See was confused, but she had no time to dwell on this thought. She felt a hand on her shoulder...

Friday, September 15, 2006


He was all alone. He had no one. The birds were singing. The cats were running after mice, and the sun made all the sky-scrapers shine brightly. But Norman was sad, so all he saw was black and gray.

He was an average kid. 5ft 1, brown hair, brown eyes. He liked strawberry ice-cream and a good apple pie. He was alone because he had run away from home and not come back. Now, he was lost in a jungle of a city that he didn't know or understand, trying to figure out what to do of his life. He was too young to have run away, but the decision had been made, there was no turning back on it now. He'd just have to accept it and move on.

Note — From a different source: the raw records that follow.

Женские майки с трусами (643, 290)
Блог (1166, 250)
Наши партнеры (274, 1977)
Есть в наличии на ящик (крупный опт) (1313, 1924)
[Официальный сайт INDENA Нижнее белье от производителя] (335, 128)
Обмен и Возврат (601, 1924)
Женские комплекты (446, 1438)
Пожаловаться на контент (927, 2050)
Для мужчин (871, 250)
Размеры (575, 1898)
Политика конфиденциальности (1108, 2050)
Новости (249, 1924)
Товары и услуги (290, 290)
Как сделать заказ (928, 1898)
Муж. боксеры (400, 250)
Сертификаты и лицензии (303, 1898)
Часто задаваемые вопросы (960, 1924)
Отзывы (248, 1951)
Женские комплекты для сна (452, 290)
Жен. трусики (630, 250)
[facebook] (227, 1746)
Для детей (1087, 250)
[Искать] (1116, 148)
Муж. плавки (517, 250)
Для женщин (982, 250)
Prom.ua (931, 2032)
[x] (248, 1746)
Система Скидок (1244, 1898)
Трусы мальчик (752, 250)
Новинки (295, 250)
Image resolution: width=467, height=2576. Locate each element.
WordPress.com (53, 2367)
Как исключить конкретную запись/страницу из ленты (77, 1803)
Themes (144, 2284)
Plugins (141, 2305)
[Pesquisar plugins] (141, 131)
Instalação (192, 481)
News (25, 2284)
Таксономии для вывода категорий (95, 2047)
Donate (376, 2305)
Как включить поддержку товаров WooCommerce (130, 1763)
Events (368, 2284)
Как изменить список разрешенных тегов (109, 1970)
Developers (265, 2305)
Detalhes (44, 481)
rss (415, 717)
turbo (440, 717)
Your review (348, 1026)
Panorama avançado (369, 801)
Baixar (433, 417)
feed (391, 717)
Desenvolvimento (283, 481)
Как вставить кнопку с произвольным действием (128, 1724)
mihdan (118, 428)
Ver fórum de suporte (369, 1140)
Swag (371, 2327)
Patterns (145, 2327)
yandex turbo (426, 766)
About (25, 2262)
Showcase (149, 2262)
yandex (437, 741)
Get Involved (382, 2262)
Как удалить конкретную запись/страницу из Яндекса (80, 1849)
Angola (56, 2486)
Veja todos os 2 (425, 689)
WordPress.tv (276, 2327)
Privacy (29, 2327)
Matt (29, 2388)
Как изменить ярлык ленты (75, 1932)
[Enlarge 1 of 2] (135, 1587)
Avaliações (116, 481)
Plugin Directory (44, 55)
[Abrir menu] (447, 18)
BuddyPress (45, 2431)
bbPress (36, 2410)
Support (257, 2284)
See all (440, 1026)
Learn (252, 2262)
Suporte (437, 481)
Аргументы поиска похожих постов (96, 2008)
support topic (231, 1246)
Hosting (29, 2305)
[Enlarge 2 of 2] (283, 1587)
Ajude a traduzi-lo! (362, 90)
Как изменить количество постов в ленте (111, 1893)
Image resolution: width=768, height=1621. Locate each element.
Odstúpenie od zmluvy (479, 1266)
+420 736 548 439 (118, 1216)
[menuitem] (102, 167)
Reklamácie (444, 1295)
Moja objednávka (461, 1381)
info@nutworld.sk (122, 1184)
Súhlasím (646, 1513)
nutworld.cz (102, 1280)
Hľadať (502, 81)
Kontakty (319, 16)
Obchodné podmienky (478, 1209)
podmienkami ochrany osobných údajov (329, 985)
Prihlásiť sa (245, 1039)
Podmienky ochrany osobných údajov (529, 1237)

That room had been an unexpected blessing. He did not understand where it came from or what it was doing there, but it had been good to rest. He had been tired. Two or three more steps without even sitting on a comfortable chair would have meant unconsciousness, he was sure. But that room had saved the day, and all was pretty well now. Norman just had to find something to eat and he'd be fine. He knew he would. All he had to do was find a super-market, buy an apple or two, eat them, and his stomach would become less grouchy and stop growling menacingly.

Norman walked, calmly, through the streets of the city. The green pastures he had gone through to reach the city were far away now, and the room was soon becoming a small dot in his past. Norman had no map. His journey, which had started two days before the present day, had been an erratic search for a road to Eden, but Eden seemingly did not want to be found. So, after two days, he had reached this city, a nameless titanic mass of concrete cubes and concrete paralelograms. There were no round shapes in city, only sharp corners. The room Norman had sat in had been an empty room right next to a bus stop.

Norman's hands were sweaty, and so was his hair. He was beginning to worry he would not be able to find food in that wretched city. And then it hit him, he understood why he had felt so strange throughout his stay in that place.

That is exactly when Norman's eyes suddenly closed and he knew no more.